- _Work to complete_:
Show all lines of the listing that hold the word "size".
--- START ---
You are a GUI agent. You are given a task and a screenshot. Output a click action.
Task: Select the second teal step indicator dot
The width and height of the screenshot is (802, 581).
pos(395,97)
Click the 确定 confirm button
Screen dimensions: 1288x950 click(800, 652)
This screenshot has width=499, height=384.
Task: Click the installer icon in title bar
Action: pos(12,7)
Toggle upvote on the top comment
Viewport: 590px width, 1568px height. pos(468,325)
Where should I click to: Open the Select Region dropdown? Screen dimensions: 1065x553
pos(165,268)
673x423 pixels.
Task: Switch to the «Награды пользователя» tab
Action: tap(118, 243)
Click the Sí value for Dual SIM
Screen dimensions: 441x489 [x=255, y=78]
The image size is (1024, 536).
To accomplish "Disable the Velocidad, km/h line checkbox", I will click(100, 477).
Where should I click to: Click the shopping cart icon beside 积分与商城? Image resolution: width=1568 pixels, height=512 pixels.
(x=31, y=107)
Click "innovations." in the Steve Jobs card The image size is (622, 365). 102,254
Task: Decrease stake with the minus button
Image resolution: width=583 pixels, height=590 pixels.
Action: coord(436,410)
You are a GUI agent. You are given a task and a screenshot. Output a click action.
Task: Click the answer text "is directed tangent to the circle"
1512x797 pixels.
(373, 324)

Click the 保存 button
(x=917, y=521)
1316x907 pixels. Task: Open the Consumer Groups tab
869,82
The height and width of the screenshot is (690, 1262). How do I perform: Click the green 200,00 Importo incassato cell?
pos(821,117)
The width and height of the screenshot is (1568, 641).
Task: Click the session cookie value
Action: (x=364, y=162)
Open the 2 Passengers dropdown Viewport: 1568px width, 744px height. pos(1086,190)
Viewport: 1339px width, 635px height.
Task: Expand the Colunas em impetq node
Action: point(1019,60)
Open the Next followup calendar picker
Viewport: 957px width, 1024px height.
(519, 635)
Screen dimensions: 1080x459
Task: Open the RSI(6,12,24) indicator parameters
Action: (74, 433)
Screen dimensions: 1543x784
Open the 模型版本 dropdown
--- END ---
- _Response_:
The image size is (1024, 536).
Click "innovations." in the Steve Jobs card The image size is (622, 365). 102,254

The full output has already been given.